Newcastle season preview: Why Pardew faces his toughest job ever to lift the gloom at St James' Park
The Premier League kicks off this weekend and we've got the Daily Mirror's top football writers to give you their thoughts on the new season. Today Simon Bird assesses Newcastle's chances.
Prospects for 2011/12
Gloomy and confused if the mood on Tyneside is any indication.
The pessimism is with good justification after a summer of discontent.
From dressing room unity and purpose this time last year, Newcastle touched on chaos and acrimony in recent weeks.
Firstly, few on Tyneside believe their squad is strong enough to mount a strong top ten challenge. Signing a new striker and left back this week would lift hopes.
The suspicion is that owner Mike Ashley simply wants to make the club break even financially, with as little outlay as possible, as long as it stays in the Premier League.
Where is the hope to cling to for the 50,000 fans in that? Boss Alan Pardew and his players have to find the answer on a budget.

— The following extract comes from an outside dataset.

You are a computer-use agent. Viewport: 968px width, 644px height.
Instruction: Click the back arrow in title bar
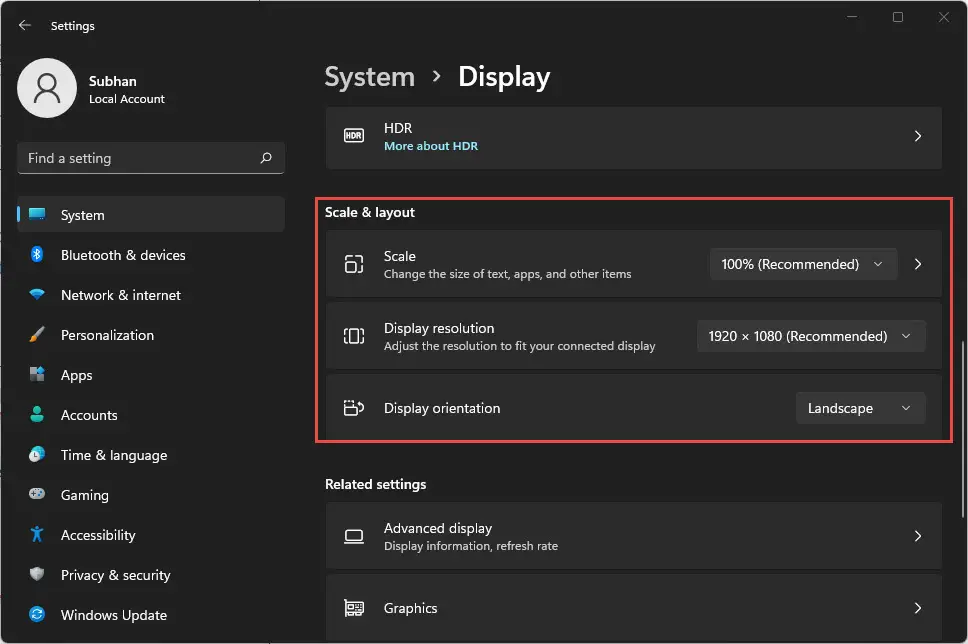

One question has loomed. When is the £30million lump sum banked from selling Andy Carroll going to be spent?
Answer: it probably already has if you use the club’s catch-all phrase of including “wages and fees” in the sums.
United lost out on the top ten last season on the final day, but can they better that after this summer's shenanigans?
Joey Barton tweeted his way onto the transfer list, taking on all comers, and significantly MD Derek Llambias and Pardew. His row with Pardew after the Leeds friendly caused Llambias to put him up for sale on a free. Does Ashley agree with losing a £3million asset for nothing? Doubt it. A thaw to suit all sides could be imminent.
Jose Enrique has also been fined for using Twitter to criticise the running of the club. Others in the dressing room with concerns so far remain silent but fretful.
Why? Selling skipper Kevin Nolan has removed goals and vital leadership. Enrique may go too.
New boys, including Demba Ba, and seemingly the best of all Yohan Cabaye, have big boots to fill.
And what a destabilising summer. The tour to the United States was hit by visa problems, and gruelling too, with nine flights in ten days. The hoped-for saviour, Hatem Ben Arfa got injured.
The final friendly against Fiorentina was abandoned amid a biblical rain-storm.
Pardew is walking a tight-rope between keeping sweet with the owner and Llambias, and taking them on in public to demand more players.
He must sense the discontent around, and ensure fans are talking about football rather than club politics and personalities, to keep a lid on a fragile situation.
Newcastle appear to sell anyone up for the accolade of “most influential”.
Gone is Kevin Nolan, on the way is Joey Barton. Out of favour is Steve Harper. Out went Andy Carroll, the towering beacon on the pitch. All influential.
Boss Pardew has challenged new leaders to come forward.
The obvious new candidate is an outstanding performer from last season: namely Cheik Tiote - as long as he returns from Africa this week on his mission to get a new visa. (How did that suddenly become a problem a week before the new season, by the way?)
Tiote is the rock around which Newcastle’s midfield is built. If he plays well, Newcastle generally do well.
His new partner Yohan Cabaye can hardly speak a word of English, but the duo could be the men to knit together the club on the pitch this season.
Cabaye’s style is busy and positive, and if he adjusts quickly he and Tiote could provide some much-needed stability.
But in attack United need Hatem Ben Arfa to come back from injury sooner rather than later to add some creative spark and cheek.
Manager: Alan Pardew
Alan Pardew has impressed with his communication skills, tip-toeing through a minefield in recent weeks, while never swerving a question.
While that’s appreciated by fans, he has to make his mark by extracting more cash from the owner to bolster a squad thin on quality. He is trying.
Having agreed to the sale of so many influential players, Pardew has to make sure he can answer yes to a critical question come the end of the month: Is this squad now stronger than it was at the end of last season?
So far the answer is not a resounding yes. Some would say it is a convincing no, having not yet seen the new signings play.
Pardew has one of the toughest jobs in the league and his man-management skills are being tested by certain players.
He’ll be relieved when the football actually starts, instead of fire-fighting at the training ground.
Facts and stats
Last season's finish: 12th
Top scorer: Kevin Nolan - 12
Players in: Yohan Cabaye (Lille) £4.3m; Demba Ba (West Ham) free; Sylvain Marveaux (Rennes) free; Mehdi Abeid (Lens) undisclosed; Gabriel Obertan (Manchester United) £3m.
Players out: Kevin Nolan (West Ham) £4m; Sol Campbell (released); Shefki Kuqi (released); Patrick McLaughlin (released); Ben Tozer (Northampton) free, Kazenga Lua Lua (Brighton) loan.
Pub ammo: While they are now famous for playing in black and white, the Newcastle United players originally turned out in the red and white colours of hated rivals Sunderland. The kit of red shirt and white shorts was that of Newcastle East End FC, one of two clubs (along with Newcastle West End) who merged to form United in 1892. The black and white strip was adopted in 1894.